Cristo resucitado les sale al encuentro y las confirma en su alegría -“Alegraos”, les dice-, les dice que no tengan miedo y les reitera el encargo dado por el ángel. El Señor tiene la inmensa delicadeza de llamar a los discípulos “hermanos”: “Id a comunicar a mis hermanos que vayan a Galilea; allí me verán”. Los discípulos no se habían comportado como “hermanos” suyos durante la pasión, habían roto la comunión con Él al haberle abandonado y haber huido. Y sin embargo, tal como afirma la Carta a los Hebreos, “no se avergüenza de llamarlos hermanos” (Hb 2,11). Ellos no podían, por sí mismos, recomponer esa situación. Cabía esperar que el Resucitado prescindiera de ellos -pues ya había visto sobradamente lo que ellos daban de sí- y que eligiera otros nuevos discípulos. Y sin embargo no. Al convocarlos a Galilea el Señor resucitado les está diciendo que están perdonados, que sigue contando con ellos y que la historia que empezó con ellos, precisamente en Galilea, va a continuar: la misma historia es retomada ahora bajo el signo del perdón.

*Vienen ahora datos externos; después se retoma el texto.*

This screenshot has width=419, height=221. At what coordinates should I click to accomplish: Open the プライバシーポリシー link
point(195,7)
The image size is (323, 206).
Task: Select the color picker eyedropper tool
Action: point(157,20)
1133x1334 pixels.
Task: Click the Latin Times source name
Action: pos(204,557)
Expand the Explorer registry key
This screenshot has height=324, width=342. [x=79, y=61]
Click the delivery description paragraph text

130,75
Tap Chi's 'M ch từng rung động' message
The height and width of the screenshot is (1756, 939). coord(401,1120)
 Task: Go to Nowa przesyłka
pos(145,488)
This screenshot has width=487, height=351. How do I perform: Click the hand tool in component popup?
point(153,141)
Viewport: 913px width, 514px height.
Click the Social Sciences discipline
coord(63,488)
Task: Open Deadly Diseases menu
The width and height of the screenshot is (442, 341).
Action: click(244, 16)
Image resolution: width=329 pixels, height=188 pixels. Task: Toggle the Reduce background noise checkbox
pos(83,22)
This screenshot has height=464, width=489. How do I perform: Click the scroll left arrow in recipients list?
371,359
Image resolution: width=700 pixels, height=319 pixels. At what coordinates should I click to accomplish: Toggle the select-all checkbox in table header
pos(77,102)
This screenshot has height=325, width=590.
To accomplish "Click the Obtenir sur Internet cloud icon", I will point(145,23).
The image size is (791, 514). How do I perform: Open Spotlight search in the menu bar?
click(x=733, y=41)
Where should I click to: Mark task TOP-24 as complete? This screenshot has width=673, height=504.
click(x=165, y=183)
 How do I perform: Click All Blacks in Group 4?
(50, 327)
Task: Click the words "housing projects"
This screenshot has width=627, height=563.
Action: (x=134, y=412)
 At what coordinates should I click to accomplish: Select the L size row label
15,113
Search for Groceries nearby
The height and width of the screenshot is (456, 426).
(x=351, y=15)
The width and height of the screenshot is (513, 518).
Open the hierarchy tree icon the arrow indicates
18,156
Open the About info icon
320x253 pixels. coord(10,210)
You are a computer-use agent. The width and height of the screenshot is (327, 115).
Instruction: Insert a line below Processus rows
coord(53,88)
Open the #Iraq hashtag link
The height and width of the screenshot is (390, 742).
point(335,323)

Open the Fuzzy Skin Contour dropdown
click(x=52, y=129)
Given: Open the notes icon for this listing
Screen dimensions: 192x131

Así es como procede Dios también con nosotros: no retira nunca la elección que ha hecho de cada uno de nosotros por el bautismo -“los dones y la vocación de Dios son irrevocables” (Rm 11,29)-, y nos sigue considerando siempre sus “hermanos”, a pesar de todas nuestras infidelidades y pecados: “Si somos infieles, él permanece fiel, no puede negarse a sí mismo” (2Tm 2,13). Así de bueno y de maravilloso es Dios. Alegrémonos y no tengamos miedo de creer en Él.